> PROBLEMS TO SOLVE:
A – Translate this sentence from the article on violence against women into Spanish: "Across all regions, the report shows a common thread: current or former intimate partners account for roughly 60% of all gender-related family killings."
B – Answer these questions from the article on violence against women:
(i) How many women and girls worldwide are estimated to have been intentionally killed by a partner or family member in 2024?
(ii) Which region recorded the highest number of these killings, and how many victims did it have?
(iii) Which two bodies released the report?
----- EXTRACT PROVIDED -----
A new United Nations report has delivered a stark warning: violence against women is not only rising—it is becoming even more lethal.
Released by the UN Office on Drugs and Crime (UNODC) and UN Women to mark the International Day for the Elimination of Violence against Women, the report reveals that every 10 minutes in 2024, a woman or girl was intentionally killed by her partner or a family member. That adds up to an estimated 80,000 victims worldwide—a devastating average of 137 lives lost every single day.
“These numbers are alarmingly high,” UN Women cautioned, stressing that the true toll is likely far greater due to widespread under-reporting.
*Africa Bears the Heaviest Burden*
According to the findings, Africa recorded the highest number of intimate partner and family-related killings, with an estimated 22,600 victims, representing about three women killed per 100,000.
Across all regions, the report shows a common thread: current or former intimate partners account for roughly 60% of all gender-related family killings.
A Crisis Taking Many Forms
The UN defines femicide—gender-related killing of women and girls—as the “most brutal and extreme manifestation of violence” rooted in discrimination, unequal power structures, harmful norms and entrenched gender stereotypes.
Unlike homicide in general, femicide is driven specifically by gendered motives. It happens in homes, workplaces, schools, public spaces and digital environments. It is linked to intimate partner violence, sexual violence, harmful traditional practices, trafficking and even the dynamics of armed conflict and organized crime.
----- DATA EXTRACT -----
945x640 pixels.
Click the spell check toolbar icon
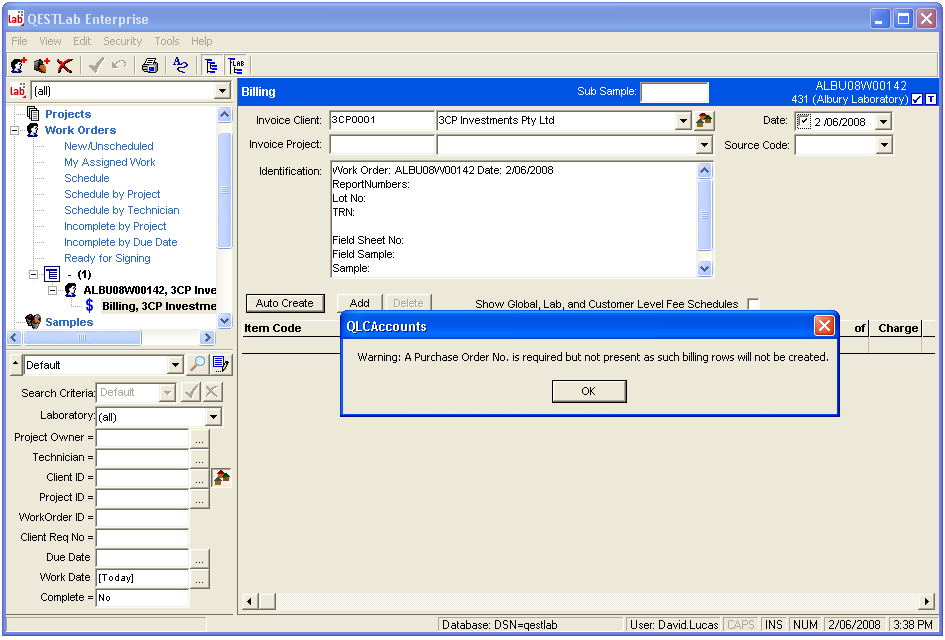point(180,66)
-----
----- DATA EXTRACT -----
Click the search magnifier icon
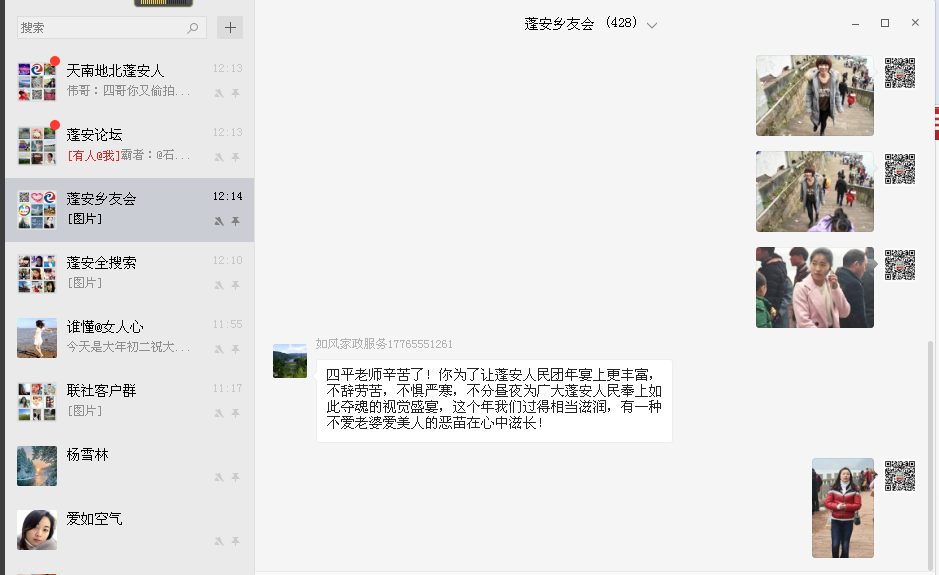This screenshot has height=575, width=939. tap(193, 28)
-----
> FINAL ANSWERS:
A – En todas las regiones, el informe muestra un hilo común: las parejas íntimas actuales o anteriores son responsables de aproximadamente el 60 % de todos los asesinatos familiares relacionados con el género.

B –
(i) An estimated 80,000.
(ii) Africa, with an estimated 22,600 victims.
(iii) The UN Office on Drugs and Crime (UNODC) and UN Women.